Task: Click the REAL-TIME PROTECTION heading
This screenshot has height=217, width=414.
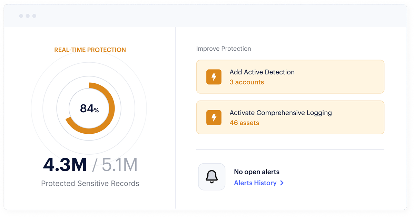Action: (90, 50)
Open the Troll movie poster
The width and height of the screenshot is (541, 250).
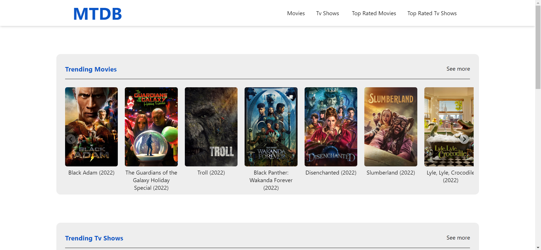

——

**Work required**:
What is needed is every entry above, repeated exactly, with the pictures dropped.

**Task output**:
Task: Click the REAL-TIME PROTECTION heading
This screenshot has height=217, width=414.
Action: (90, 50)
Open the Troll movie poster
The width and height of the screenshot is (541, 250).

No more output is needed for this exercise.